When I was seven, two friends and I started a club called the Yellow Detectives. We made up fake code names, a flag, and a pledge. Our activities mostly consisted of using our over-active imaginations to concoct “mysteries” out of litter on the ground and snippets heard on walkie-talkies; anything and everything could be considered a “clue.” Since then, I’ve lost interest in detective work, but I know that crime, crime fighting, investigation, and penalties are popular topics in the public imagination. Museums can draw people in with these scintillating subjects, and then bring visitors to deeper levels of thought once they’re in the exhibit space.
At my current workplace, the non-profit Newseum, the FBI exhibit is in the so-called Changing Gallery, though, due to its popularity, the exhibit as a whole has not actually changed since the Newseum’s 2008 opening. Visitors navigating the Newseum commonly ask to be directed to two objects in particular, the Unabomber cabin and Pretty Boy Floyd’s gun.
The allure of these objects brings visitors in to begin with, but the exhibit is meant to elicit a range of thoughts and emotions. Tissue boxes sit near the artifacts from 9/11 and other terrorist attacks. One glass case contains a KKK costume and brochure disparaging the “worst horror on earth” of interracial dating and multiracial children. An intern in the Collections department told me that an angry visitor once spat on the case. Visitors can learn about individual victims of the Unabomber, as well as the complicated relationship between the FBI and the press (G-Men and Journalists), which is especially apparent in the standoff between the FBI and the Branch Davidians in Waco, TX.
Newseum visitors often ask if the objects, particularly the Unabomber cabin, are real. Any replicas are labeled as such, but perhabs the Unabomber cabin needs a big sign declaring, “Yes, it’s real!” It is also worth noting that the objects that are replicas, such as the model of the ladder used in the Lindbergh baby kidnapping, were not made specifically for the museum, but played their own part in history as the mock-ups used in the trials following the crimes.

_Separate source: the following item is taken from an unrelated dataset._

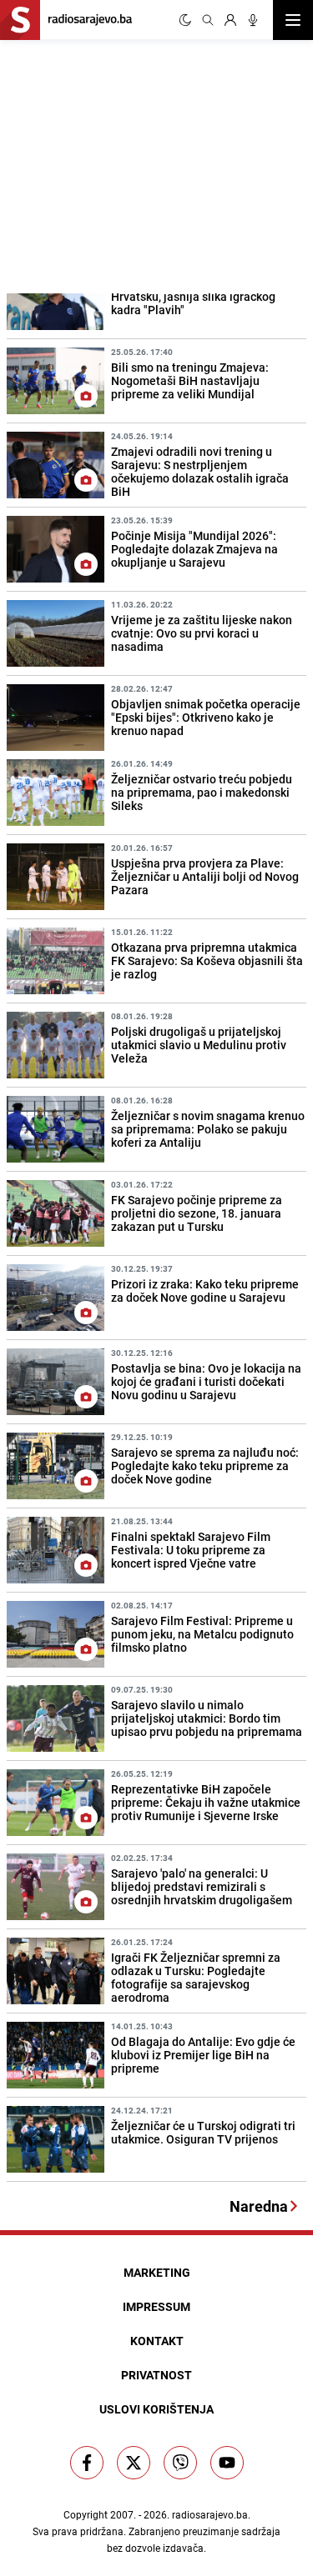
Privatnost (156, 2375)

Nearby is the National Museum of Crime and Punishment (NMCP), which is a for-profit museum (though it has a .org web address). Like the Newseum, NMCP piques audience interest in the topic: many Yelp reviewers of NMCP describe their fascination with crime and detective work. Popular things to see include Ted Bundy’s car (in which he transported his rape and murder victims), a shooting simulator, and the America’s Most Wanted studio.

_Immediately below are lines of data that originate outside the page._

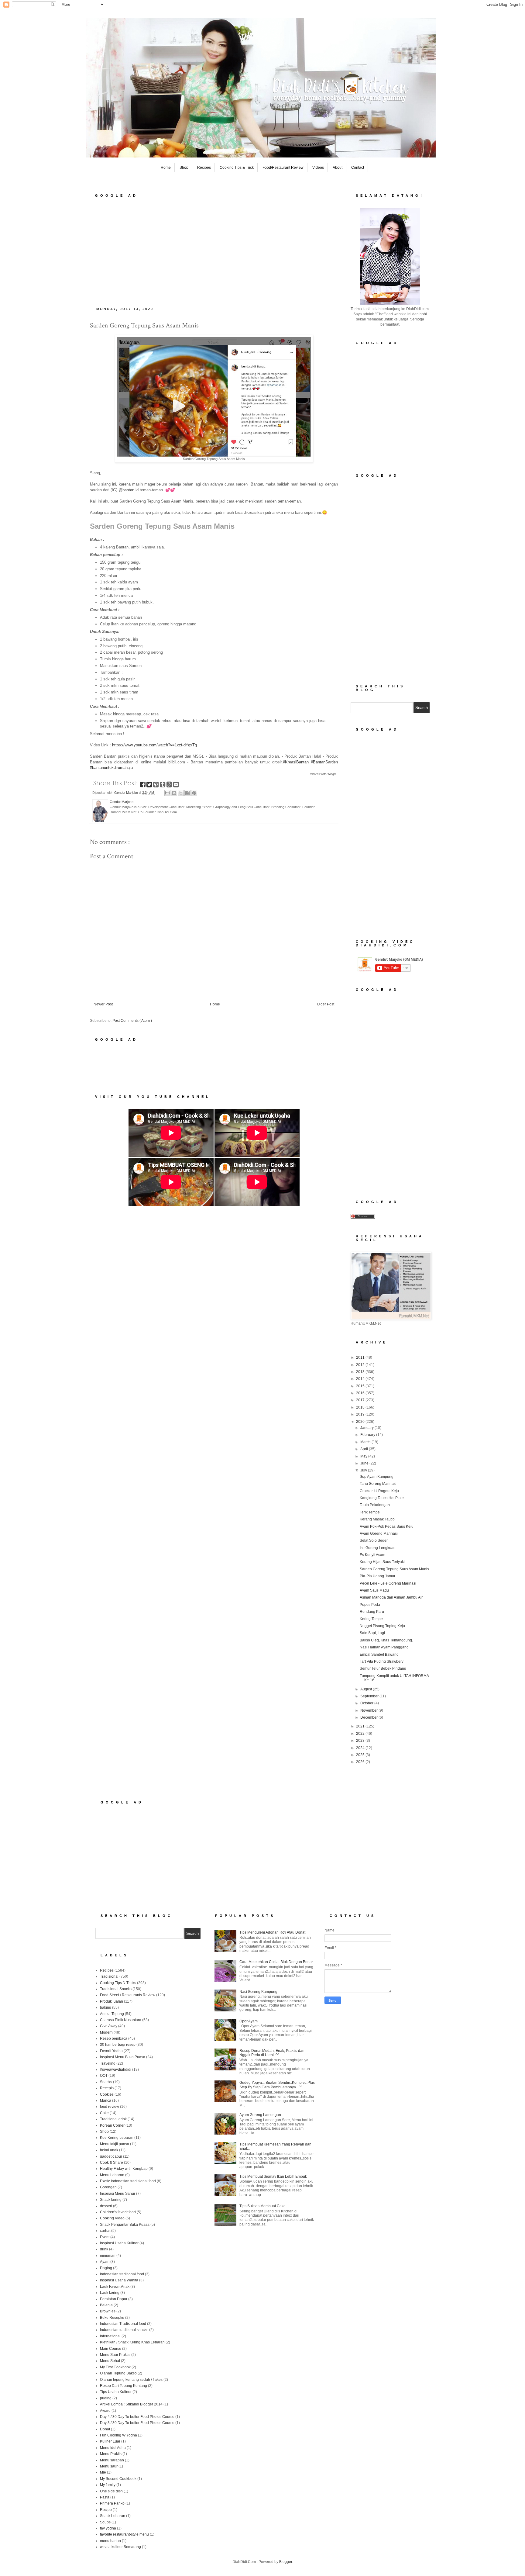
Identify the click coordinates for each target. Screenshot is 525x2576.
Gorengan (108, 2187)
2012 (360, 1365)
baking (105, 2007)
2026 (360, 1762)
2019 (360, 1414)
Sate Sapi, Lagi (372, 1633)
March (366, 1442)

Of course, I have spent much more time in the Newseum than in NMCP, but from my one NMCP visit, I remember reading safety tips for kids interspersed among the artifacts and interactives. The museum’s website details its work with non-profit partners, including the Natalee Holloway Resource Center and the National Center for Missing and Exploited Children. NMCP also educates audiences about McGruff the Crime Dog. Though high-profile crimes are the initial draw, the museum delves into engaging visitors on subjects of personal safety and finding the missing.
The forthcoming National Law Enforcement Museum (NLEM), also located within blocks of the Newseum and NMCP, will further involve visitors on topics of crime-fighting and detective work. An outgrowth of the National Law Enforcement Officers Memorial, the museum-in-progress will focus especially on the risk and valor of law enforcement.
Museums and exhibits about crime can spark the interest of the Law and Order-loving public, and use this interest as a springboard to address deeper, and often thornier, subjects like risk, safety, justice, rehabilitation, and civil disobedience. They can also go beyond the shiny artifacts and educate about crime history, forensic science, and the thinking skills needed for detective work.